**What needs to be done:**
Return a copy of every line in the records that includes the word "refresh".

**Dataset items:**
************
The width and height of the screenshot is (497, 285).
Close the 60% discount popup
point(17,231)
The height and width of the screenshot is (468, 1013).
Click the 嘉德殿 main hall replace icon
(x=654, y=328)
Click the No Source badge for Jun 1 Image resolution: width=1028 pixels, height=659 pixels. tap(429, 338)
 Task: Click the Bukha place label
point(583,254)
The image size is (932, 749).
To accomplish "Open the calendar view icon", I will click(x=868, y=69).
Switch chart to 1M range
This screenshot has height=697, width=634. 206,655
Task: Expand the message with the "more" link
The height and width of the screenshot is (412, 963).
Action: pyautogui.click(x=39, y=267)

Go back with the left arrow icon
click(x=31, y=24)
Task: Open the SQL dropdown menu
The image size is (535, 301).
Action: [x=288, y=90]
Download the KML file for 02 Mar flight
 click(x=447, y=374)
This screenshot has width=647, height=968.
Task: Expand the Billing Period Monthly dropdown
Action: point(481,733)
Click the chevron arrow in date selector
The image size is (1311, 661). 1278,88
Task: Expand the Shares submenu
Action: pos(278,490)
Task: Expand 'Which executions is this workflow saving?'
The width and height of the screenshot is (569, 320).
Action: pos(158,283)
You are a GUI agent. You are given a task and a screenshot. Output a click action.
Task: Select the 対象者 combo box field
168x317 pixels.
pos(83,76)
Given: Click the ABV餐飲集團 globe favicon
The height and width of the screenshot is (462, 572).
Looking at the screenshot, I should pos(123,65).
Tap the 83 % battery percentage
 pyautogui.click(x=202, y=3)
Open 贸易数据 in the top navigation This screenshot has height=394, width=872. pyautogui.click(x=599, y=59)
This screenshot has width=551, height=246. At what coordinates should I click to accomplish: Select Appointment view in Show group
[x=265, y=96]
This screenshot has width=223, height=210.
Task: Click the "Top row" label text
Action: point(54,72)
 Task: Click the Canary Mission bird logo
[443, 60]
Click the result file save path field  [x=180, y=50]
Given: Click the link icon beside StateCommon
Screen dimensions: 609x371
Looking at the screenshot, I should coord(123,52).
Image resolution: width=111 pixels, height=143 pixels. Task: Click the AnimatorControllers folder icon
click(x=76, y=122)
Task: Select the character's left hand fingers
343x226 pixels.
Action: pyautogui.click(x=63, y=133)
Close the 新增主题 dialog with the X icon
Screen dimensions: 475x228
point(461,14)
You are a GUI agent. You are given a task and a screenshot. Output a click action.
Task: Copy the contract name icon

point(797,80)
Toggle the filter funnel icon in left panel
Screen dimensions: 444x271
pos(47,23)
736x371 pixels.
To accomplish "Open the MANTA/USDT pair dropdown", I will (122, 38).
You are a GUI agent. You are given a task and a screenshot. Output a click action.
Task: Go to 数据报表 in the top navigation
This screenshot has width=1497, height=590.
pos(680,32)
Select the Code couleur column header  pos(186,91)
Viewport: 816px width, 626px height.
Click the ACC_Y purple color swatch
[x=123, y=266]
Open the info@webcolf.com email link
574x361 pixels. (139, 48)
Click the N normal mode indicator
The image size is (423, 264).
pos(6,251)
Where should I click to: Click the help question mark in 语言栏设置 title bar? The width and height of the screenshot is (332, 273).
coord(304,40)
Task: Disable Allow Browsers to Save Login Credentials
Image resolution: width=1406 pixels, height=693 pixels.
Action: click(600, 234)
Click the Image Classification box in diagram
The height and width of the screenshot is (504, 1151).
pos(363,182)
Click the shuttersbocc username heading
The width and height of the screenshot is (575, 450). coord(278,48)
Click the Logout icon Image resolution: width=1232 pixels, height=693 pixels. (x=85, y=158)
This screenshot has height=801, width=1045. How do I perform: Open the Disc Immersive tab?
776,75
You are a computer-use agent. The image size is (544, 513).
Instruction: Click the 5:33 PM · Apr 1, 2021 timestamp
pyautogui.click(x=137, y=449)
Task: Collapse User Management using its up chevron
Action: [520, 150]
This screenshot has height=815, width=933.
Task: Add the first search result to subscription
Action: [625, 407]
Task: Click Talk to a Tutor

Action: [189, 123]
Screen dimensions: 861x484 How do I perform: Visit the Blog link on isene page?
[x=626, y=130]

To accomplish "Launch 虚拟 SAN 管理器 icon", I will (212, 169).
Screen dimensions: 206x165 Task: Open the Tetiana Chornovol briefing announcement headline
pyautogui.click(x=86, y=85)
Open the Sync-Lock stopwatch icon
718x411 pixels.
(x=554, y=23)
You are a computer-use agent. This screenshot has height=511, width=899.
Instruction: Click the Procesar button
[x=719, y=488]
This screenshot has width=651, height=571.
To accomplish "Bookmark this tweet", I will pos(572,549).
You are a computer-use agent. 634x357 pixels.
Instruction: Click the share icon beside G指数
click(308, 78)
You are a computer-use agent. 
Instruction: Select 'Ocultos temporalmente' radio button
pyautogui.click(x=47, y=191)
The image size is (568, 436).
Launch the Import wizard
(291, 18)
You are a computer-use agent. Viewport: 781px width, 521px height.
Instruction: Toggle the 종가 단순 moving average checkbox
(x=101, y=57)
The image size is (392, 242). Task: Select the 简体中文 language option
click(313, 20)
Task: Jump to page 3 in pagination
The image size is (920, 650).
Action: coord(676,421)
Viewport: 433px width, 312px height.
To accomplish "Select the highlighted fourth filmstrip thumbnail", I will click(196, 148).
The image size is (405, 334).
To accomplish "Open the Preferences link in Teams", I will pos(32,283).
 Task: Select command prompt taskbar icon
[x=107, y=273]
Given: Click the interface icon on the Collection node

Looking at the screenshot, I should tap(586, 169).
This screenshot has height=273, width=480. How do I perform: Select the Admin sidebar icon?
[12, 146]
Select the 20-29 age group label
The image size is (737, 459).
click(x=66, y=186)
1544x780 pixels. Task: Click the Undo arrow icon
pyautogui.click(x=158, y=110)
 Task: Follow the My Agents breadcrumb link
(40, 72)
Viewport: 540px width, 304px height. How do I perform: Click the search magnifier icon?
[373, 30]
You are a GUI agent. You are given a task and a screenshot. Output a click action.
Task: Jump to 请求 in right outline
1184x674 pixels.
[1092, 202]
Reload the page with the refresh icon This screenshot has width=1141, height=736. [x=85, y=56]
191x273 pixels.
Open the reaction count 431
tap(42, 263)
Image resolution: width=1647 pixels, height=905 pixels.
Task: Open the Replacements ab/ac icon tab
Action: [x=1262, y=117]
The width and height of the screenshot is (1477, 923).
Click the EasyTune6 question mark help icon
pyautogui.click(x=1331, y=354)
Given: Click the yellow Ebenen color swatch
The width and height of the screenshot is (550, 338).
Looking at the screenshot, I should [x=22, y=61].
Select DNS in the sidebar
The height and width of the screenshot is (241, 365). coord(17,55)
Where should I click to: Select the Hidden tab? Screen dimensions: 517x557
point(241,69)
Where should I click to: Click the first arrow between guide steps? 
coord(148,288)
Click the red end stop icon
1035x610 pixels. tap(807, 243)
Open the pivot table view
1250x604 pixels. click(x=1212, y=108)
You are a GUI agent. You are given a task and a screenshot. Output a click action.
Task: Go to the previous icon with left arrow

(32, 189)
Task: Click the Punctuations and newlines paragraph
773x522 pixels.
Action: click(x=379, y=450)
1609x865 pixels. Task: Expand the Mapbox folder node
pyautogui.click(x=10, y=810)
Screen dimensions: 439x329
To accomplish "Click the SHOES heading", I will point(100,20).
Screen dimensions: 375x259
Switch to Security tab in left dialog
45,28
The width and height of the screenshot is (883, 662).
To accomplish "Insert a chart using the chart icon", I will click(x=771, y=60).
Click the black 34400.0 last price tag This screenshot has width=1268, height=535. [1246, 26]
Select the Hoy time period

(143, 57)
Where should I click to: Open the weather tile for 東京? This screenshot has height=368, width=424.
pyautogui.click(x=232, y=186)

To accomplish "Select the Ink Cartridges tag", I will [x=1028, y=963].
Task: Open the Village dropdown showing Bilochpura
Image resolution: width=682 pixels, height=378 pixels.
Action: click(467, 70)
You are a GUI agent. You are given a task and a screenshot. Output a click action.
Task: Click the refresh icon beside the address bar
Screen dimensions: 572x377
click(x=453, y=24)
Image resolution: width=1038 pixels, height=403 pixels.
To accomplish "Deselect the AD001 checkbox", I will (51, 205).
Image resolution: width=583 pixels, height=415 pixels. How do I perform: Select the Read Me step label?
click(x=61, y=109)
************
**Reply:**
Reload the page with the refresh icon This screenshot has width=1141, height=736. [x=85, y=56]
Task: Click the refresh icon beside the address bar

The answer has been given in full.